Qatargate all’acqua dolce, l’emiro recinta tre laghi
A essere conteso è l'Alto Río Chubut Qatargate all’acqua dolce, l’emiro recinta tre laghi
A essere conteso è l'Alto Río Chubut Qatargate all’acqua dolce, l’emiro recinta tre laghi
Non c’era momento più difficile in Argentina per celebrare la Giornata mondiale dell’acqua. Come se non bastasse l’inflazione che ha sfondato il tetto del 100% e le severe misure di aggiustamento imposte dal Fmi, il paese vive la peggiore siccità degli ultimi 60 anni, con tutte le sue pesanti conseguenze economiche: raccolti scarsissimi di soia e di mais e crollo delle esportazioni agricole, per una perdita stimata di 15 miliardi di dollari. E mentre la pioggia scarseggia, contro le fonti d’acqua del paese si moltiplicano le aggressioni, spesso per mano di stranieri.
È quanto sta avvenendo, per esempio, nell’Alto Río Chubut, nel Río Negro, dove lavoratori al soldo dell’amministratore della tenuta El Foyel Andrés Saint Antonin, vincolato dalla stampa argentina all’emiro del Qatar Tamim bin Hamad Al Thani (ma in gioco sembrano esserci anche capitali degli Emirati arabi), hanno recintato illegalmente tre laghi di alta montagna, esattamente là dove nasce il Río Chubut, che scorre per 800 chilometri rifornendo d’acqua gran parte della popolazione rionegrina. E questo in un quadro in cui i ghiacciai della Cordigliera stanno perdendo massa a ritmo sostenuto a causa del riscaldamento globale.
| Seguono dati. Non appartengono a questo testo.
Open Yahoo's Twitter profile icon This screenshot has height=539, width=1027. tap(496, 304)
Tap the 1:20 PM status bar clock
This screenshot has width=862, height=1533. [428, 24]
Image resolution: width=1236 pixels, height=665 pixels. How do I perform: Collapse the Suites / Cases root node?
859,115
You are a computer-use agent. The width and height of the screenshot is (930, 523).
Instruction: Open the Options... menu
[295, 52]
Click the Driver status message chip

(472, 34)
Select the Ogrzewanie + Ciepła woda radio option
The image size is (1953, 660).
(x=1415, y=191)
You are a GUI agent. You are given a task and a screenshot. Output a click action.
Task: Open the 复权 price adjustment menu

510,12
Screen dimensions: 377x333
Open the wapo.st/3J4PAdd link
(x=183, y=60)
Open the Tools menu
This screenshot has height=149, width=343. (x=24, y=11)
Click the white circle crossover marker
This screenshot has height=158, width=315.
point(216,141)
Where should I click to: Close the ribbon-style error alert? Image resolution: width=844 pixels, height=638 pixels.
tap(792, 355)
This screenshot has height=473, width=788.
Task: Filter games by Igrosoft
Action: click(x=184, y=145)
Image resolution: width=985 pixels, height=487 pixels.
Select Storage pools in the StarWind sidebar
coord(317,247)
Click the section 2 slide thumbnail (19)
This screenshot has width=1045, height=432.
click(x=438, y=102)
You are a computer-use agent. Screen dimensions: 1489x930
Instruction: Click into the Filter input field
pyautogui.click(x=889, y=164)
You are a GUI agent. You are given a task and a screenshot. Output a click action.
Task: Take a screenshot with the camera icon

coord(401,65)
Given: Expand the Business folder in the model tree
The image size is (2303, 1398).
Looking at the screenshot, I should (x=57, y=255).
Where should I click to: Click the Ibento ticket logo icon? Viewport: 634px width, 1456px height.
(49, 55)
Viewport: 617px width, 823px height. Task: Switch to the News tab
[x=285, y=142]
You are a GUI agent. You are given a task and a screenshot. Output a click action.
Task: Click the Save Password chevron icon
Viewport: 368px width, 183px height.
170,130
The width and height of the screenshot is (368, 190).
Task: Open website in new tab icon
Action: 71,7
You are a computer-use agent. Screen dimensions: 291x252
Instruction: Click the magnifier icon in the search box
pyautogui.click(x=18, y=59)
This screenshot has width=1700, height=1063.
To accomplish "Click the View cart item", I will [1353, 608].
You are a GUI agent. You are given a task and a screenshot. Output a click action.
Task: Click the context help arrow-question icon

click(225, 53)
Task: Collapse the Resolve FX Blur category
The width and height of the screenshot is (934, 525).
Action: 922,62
La denuncia è partita all’inizio di febbraio dalla comunità mapuche Cayunao, quando ancora non si era spenta l’eco della feroce repressione nei confronti della settima marcia di denuncia contro l’appropriazione del Lago Escondido da parte del miliardario britannico Joe Lewes: un altro caso di privatizzazione illegale di una fonte d’acqua. Proprio come illegale è la recinzione contro cui si oppone la comunità mapuche, a cui una sentenza emessa nel 2004 dal giudice Emilio Riat aveva riconosciuto il possesso del territorio.
La comunità Cayunao, guidata in particolare da una donna, Soledad Cayunao, e affiancata dal Movimiento de Mujeres y Diversidades Indígenas por el buen vivir, non si arrende, invitando gli abitanti della provincia a difendere le sorgenti del fiume. «Noi mapuche – spiega Soledad – siamo un popolo spirituale, connesso alla natura e alle fonti d’acqua. Per questo, quando la terra e l’acqua sono in pericolo, noi cominciamo ad ammalarci». Già nel 2021, racconta, era stato scongiurato un tentativo di recinzione dell’area, ma ora il territorio «è di nuovo in pericolo». Come se non bastassero la deforestazione, la monocoltura di pino, l’introduzione di specie aliene: «Dalla cima della Cordigliera possiamo vedere quanto grave sia il loro impatto. Ed è sempre così: quando gli stranieri avanzano sul nostro territorio, arrecano danni irreparabili».
Non stupisce allora che la «extranjerización» della terra in Argentina, cioè la cessione agli stranieri di fasce sempre più estese di territorio, avanzi senza incontrare ostacoli, a dimostrazione di quanto fosse innocua la Ley de Tierras promossa dal kirchnerismo per arginare il fenomeno (poi ulteriormente flessibilizzata dal governo Macri).
E così ora oltre 12 milioni e mezzo di ettari (un po’ meno della metà del territorio italiano) risultano in mano a imprese straniere, in una classifica che è guidata dal Gruppo Benetton (con 900mila ettari) e vede ben piazzato anche Joe Lewis (con 38mila ettari, compreso il Lago Escondido). Non sfigura però neppure l’emiro del Qatar, il quale, in Patagonia, possiede 28mila ettari tra Bariloche e El Bolsón, alla frontiera con il Cile, acquistati in maniera irregolare nel 2017, il centro sciistico Baguales e azioni della Exxon Mobile che opera a Vaca Muerta (il territorio, grande quasi come il Belgio, nella Patagonia argentina, considerato la quarta riserva al mondo di shale oil e la seconda di shale gas).